The reason we pay particular attention to minority rights and equal opportunities is that there are often greater risks of minorities facing prejudice or discrimination – sometimes direct, sometimes more subtle.
The global demographic is not relevant for equal opportunities (unless you are staffing the United Nations) – only the national, regional or local demographic is.
For example, UK universities need to have effective equal opportunities strategies for British students – ones based on geography, class and ethnicity. It is simply confusing to use the term “global majority” for Black and Asian British students, as if they form part of some abstract international group.
The term feels regressive despite its intentions, because British ethnic minorities – particularly those from a Commonwealth background – have placed a distinctly strong emphasis on their British identity. The writer Tomiwa Owolade has argued that it is important to understand that Black British people are as British as they are Black – often having more in common with other British people than with Black people in other regions.
The term “global majority” offers the opposite perspective – regarding third and fourth generation Britons as members of diaspora, more “other” than British.
How we talk about ethnicity often changes over time. The idea of “political Blackness”, which helped to forge black and Asian solidarity, made a lot of sense to pioneering anti-racism activists taking on the prejudices and racist violence of the 1970s. That had largely faded away by the time I was a student in the 1990s – most British Asians did not identify as Black. Being less under the cosh made that less necessary, enabling people to rebalance shared goals in tackling racism and discrimination while embracing the specific national or faith heritage of our parents.
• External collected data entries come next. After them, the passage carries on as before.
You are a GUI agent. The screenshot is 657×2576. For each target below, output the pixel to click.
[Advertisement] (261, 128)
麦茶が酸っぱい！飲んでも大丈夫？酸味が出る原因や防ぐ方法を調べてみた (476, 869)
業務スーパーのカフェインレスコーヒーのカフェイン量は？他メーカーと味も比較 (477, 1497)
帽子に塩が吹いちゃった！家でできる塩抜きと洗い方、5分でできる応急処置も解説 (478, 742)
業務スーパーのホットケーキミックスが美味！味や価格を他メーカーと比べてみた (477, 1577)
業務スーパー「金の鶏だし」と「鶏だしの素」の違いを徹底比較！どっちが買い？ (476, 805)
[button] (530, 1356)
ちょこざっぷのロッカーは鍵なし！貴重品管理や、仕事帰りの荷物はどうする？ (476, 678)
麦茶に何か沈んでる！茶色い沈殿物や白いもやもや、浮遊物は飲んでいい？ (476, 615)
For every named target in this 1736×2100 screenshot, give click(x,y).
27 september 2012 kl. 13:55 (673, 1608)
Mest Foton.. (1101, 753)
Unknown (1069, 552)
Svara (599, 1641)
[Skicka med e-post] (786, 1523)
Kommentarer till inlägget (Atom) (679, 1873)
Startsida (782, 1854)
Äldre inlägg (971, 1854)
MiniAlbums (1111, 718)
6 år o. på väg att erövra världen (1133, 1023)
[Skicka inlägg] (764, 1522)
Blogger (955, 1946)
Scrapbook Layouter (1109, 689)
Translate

A message of the Black Lives Matter anti-racism protests in Britain was the need to pay attention to specific challenges of anti-Black racism and prejudice. There was a shift away from the use of the term “Bame”, and the lazy way it seemed to lump all minorities together.
The trend in charities and academia towards adopting the term “global majority communities” takes the opposite lesson. Research shows that most people prefer simple and familiar terms: “ethnic minority” still polled best when British Future research various terms in 2021.
Constant changes of terminology are often seen as confusing and distracting by those from minority and majority backgrounds alike. If there is going to be a change of terminology, it would be important to first find out how welcome that is to the broad groups of people it is trying to describe.